Low Rates Keep Buyers in Summer Market – Based on Freddie Mac reports, mortgage rates are barely budging, keeping borrowing costs low for summertime home shoppers. Mortgage rates continue to hover near their 2016 averages. “We’re seeing a tug of war happen as the fixed-income market flashes warning signs while the equities market continues to march higher with optimism,” says Sam Khater, Freddie Mac’s chief economist. “The data suggests the economy is weakening but is still on very solid ground, with high consumer confidence and a strong labor market. Closer to home, the housing market continues to slowly improve and gain momentum as we head into the second half of the year, which is good news and should keep the economy growing.”
® REALTOR® Magazine
8.2M Could Have Lower Mortgage Payments – According to Black Knight, a mortgage software and analytics firm, mortgage rates are dropping, giving millions of homeowners an opportunity to lower their monthly payments. An estimated 8.2 million borrowers could refinance and potentially lower their monthly payments by at least 75 basis points. This marks the largest percentage of homeowners who stand to benefit from lower mortgage rates since the end of 2016. The average borrower stands to save about $266 per month on their mortgage by refinancing, according to Black Knight. Refinancing can lower monthly payments and also provide access to money for homeowners who have substantial home equity. About 44 million borrowers have at least 20% equity in their homes. The average amount available to access is $136,000, Black Knight reports.

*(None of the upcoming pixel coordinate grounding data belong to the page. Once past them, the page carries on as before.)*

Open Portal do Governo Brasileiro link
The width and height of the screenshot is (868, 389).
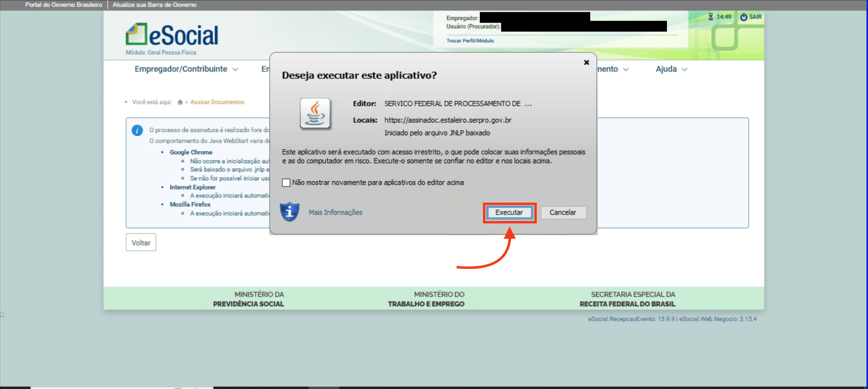[x=63, y=5]
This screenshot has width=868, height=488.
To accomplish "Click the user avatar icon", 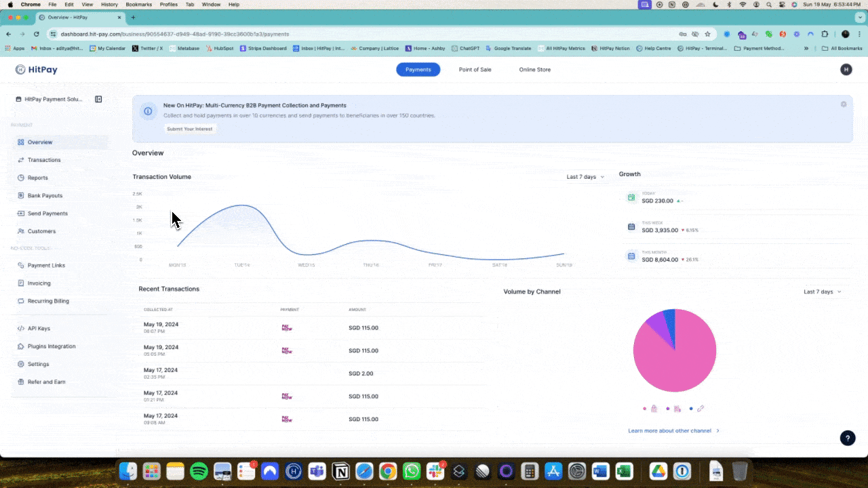I will pyautogui.click(x=846, y=70).
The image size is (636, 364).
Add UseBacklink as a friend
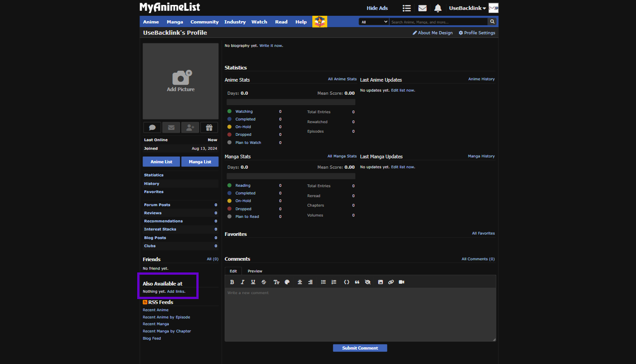(x=190, y=127)
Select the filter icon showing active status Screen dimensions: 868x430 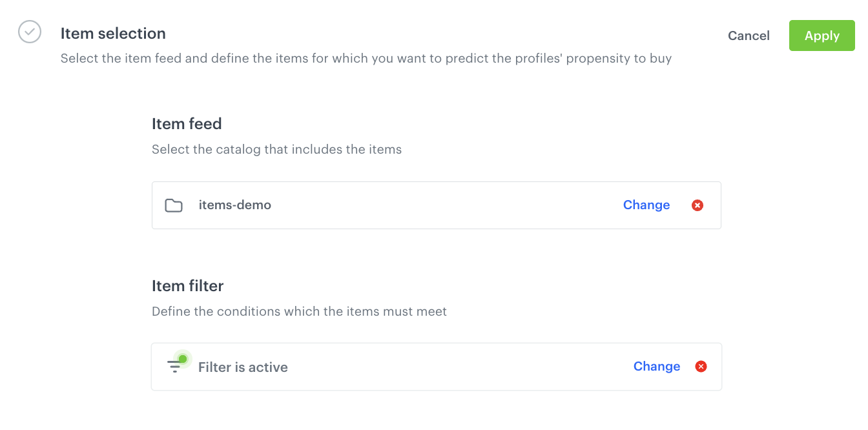[x=176, y=365]
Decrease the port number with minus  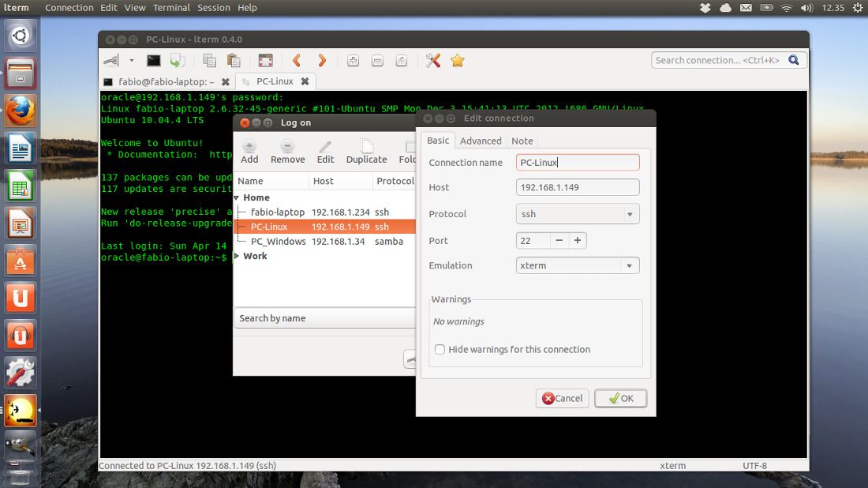559,241
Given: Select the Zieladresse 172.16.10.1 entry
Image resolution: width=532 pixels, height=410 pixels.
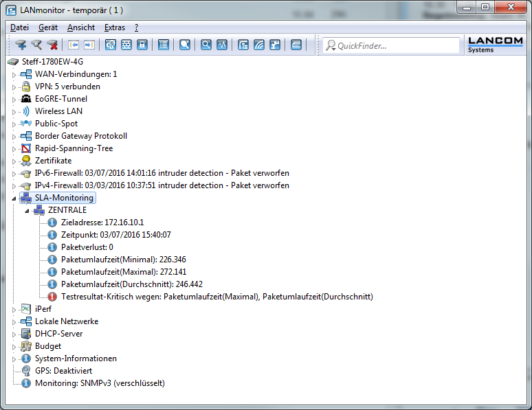Looking at the screenshot, I should pyautogui.click(x=102, y=223).
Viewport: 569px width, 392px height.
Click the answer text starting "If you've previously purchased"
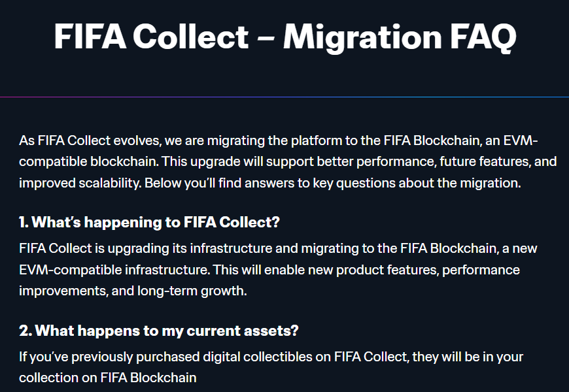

Greater Affordability Revives Pending Home Sales – Based on reports from the National Association of REALTORS®, pending home sales bounced back in May from a dip the previous month, a sign that home buyers are returning to the market as lower borrowing costs improve affordability. Three of the four major U.S. regions saw an increase in pending home sales last month. NAR’s Pending Home Sales Index, a forward-looking indicator based on contract signings, rose 1.1% to a reading of 105.4 in May. Year over year, however, contract signings are down 0.7%. “Rates of 4% and in some cases, even lower create extremely attractive conditions for consumers,” says NAR Chief Economist Lawrence Yun. “Buyers, for good reason, are anxious to purchase and lock in at these rates.” Consumer confidence about home buying is increasing, which likely will translate to more sales over the coming weeks, Yun says. “The Federal Reserve may cut interest rates one more time this year, but there is no guarantee mortgage rates will fall from these already historically low points,” Yun says. “Job creation and a rise in inventory will nonetheless drive more buyers to enter the market.” The need for more inventory is only growing greater, Yun says. “Home builders have not ramped up construction to the extent that is needed,” he says.
Survey: Potential Gen Z Buyers Prefer Diverse Neighborhoods – According to a survey from Homes.com, Generation Z, the youngest potential home buyers, show a preference for buying homes in culturally diverse neighborhoods. It’s the first generation in American history to show such a strong diversity preference. The real estate website surveyed more than 1,000 young adults ages 18 to 24 years old to examine their homebuying preferences. Fifty-eight percent of potential Gen Z home buyers say they prefer a diverse community compared to 12% who prefer a homogeneous neighborhood, the survey shows. Their timeline: 14% expect to purchase a home between the ages of 18 to 24; 48% say they intend to buy when they are 25 to 29 years old; and 25% plan to buy between ages 30 to 34. The timeline follows a similar pattern to Generation X and baby boomers, the survey notes. The top motivators for them to buy is a “place to call home” and for investment value.